In this case, the “acquiree” is Partnership and the “acquirer” is Purchasers. The acquiree also has the option to apply pushdown accounting to its subsidiaries. Because Taxpayer is a subsidiary of Partnership, Partnership can make the election to use pushdown accounting in the preparation of Taxpayer’s GAAP financials, and that is what Partnership represented that it intended to do.
Tennessee “net worth” is expressly defined as being computed in accordance with GAAP, which permits the use of pushdown accounting. Therefore, if pushdown accounting is elected, the step-up in basis of its assets will be reflected in its balance sheet, and Taxpayer must compute its taxable net worth by including the step-up in basis.
Tennessee imposes an excise tax at the rate of 6.5% on net earnings. Although Taxpayer is disregarded as a separate entity for federal tax purposes, for Tennessee excise tax purposes Taxpayer is classified as a separate entity.

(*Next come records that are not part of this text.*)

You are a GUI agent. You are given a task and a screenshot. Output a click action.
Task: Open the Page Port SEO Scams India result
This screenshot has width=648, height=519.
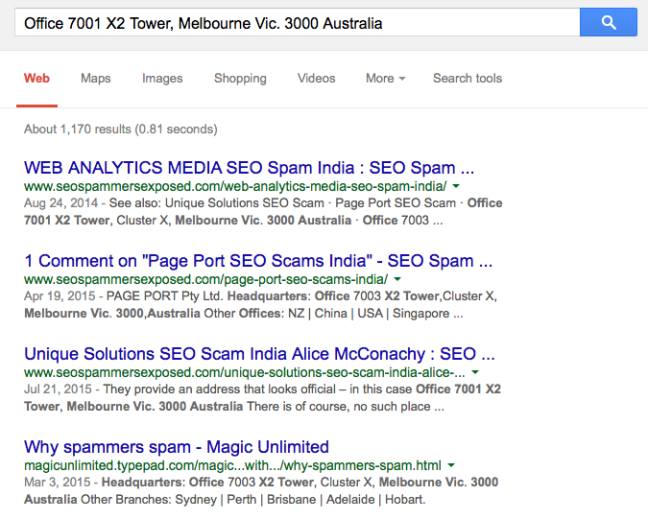click(258, 261)
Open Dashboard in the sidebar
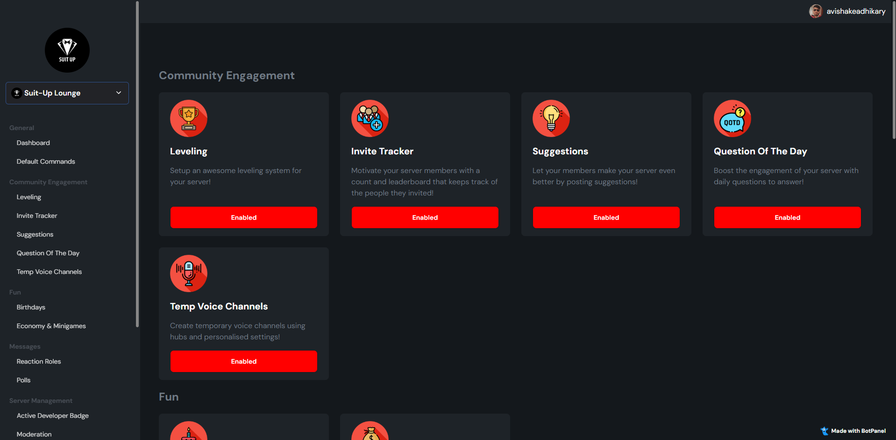The width and height of the screenshot is (896, 440). point(33,143)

Under IRC Sec. 754, a partnership may elect to adjust the basis of its property following the transfer of a partnership interest, in the manner provided in IRC Sec. 743.

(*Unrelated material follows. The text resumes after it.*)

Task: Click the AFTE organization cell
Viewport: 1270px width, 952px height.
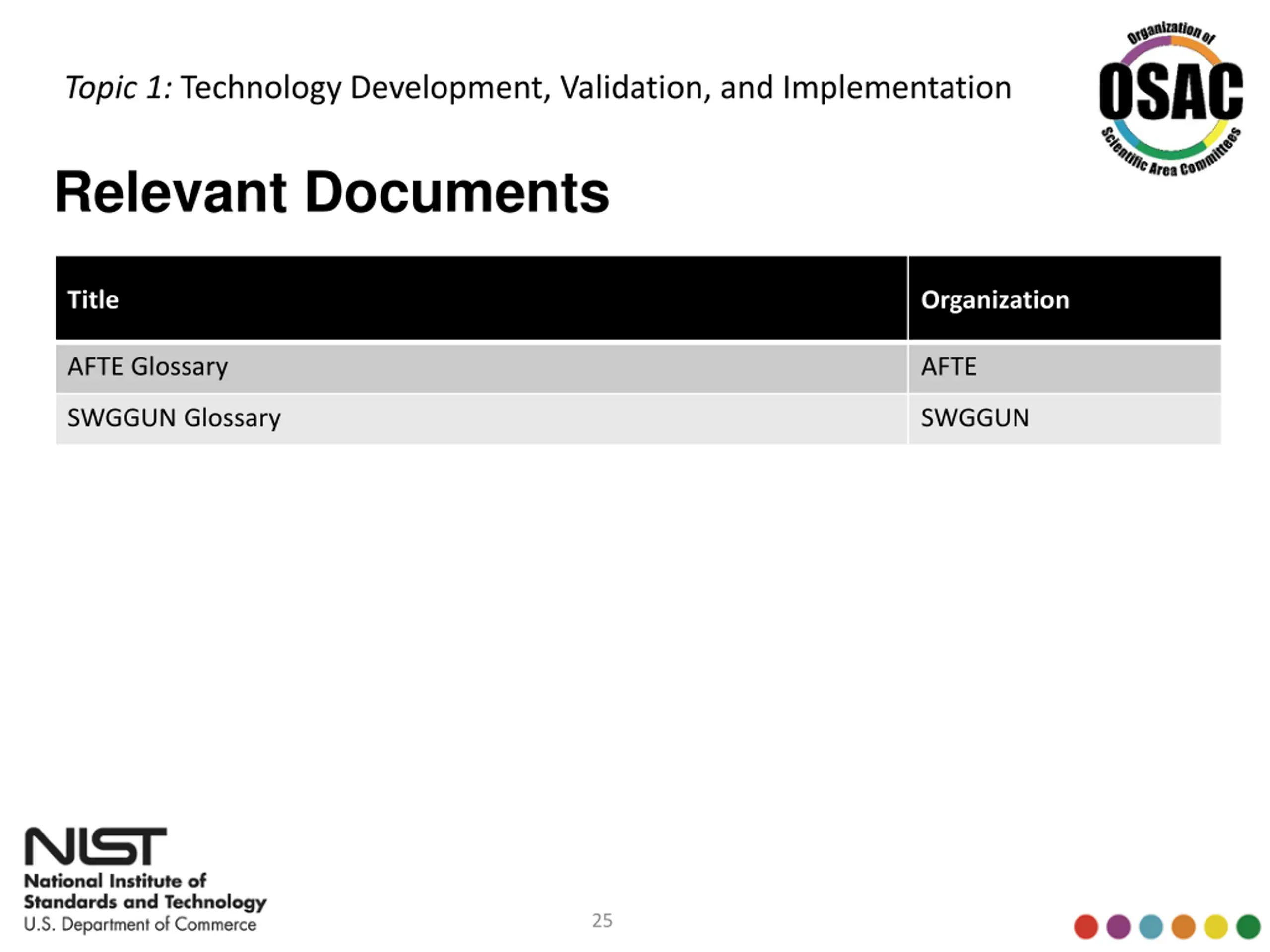Action: (1065, 368)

IRC Sec. 743(b) generally provides that when a partnership interest is transferred, the basis of the partnership property is stepped up (or stepped down) to fair market value. IRC Sec. 743(b) and regulations provide that the basis adjustment is made with respect to the transferee partner only. No adjustment is made to the common basis of partnership property. Accordingly, the transferee partner will have a special basis for those partnership properties that were adjusted under IRC Sec. 743(b).
For purposes of the IRC Sec. 754 election described above, Purchasers are the transferees and Taxpayer, which is a disregarded entity for federal income tax purposes, constitutes a component of the partnership property. The Letter Ruling describes the federal implications as follows:
As noted above, the basis step-up applies only to Purchasers for federal income tax purposes. No adjustment is made to the common basis of partnership property.
For Tennessee excise tax purposes, partnerships are taxed directly at the partnership level, rather than the partner level. Accordingly, the Letter Ruling concludes, for Tennessee excise tax purposes, Taxpayer’s net earnings or net loss will be determined without making any addition or subtraction relating to the IRC Sec. 743(b) basis adjustment pursuant to the IRC Sec. 754 election because those adjustments apply only to Purchasers, not to the partnership or, in the immediate case, a federally disregarded entity owned by the partnership.
Observation: Until recently, the mechanics of the excise tax return allowed for recognition of the IRC Sec. 754 election at the partnership level, and the definition of “net earnings” for purposes of the excise tax on partnerships would seem to allow for the IRC Sec. 754 adjustment. For purposes of the excise tax, the net earnings of a partnership are defined by reference to the ordinary income of the partnership for federal income tax purposes, but it also includes (but is not limited to) guaranteed payments and capital gains, but which, like the IRC Sec. 754 adjustment, are separately stated to the partner. Accordingly, the Department's ultimate conclusion may be subject to subsequent scrutiny if Taxpayer litigates the issue or other taxpayers challenge the Department's conclusion.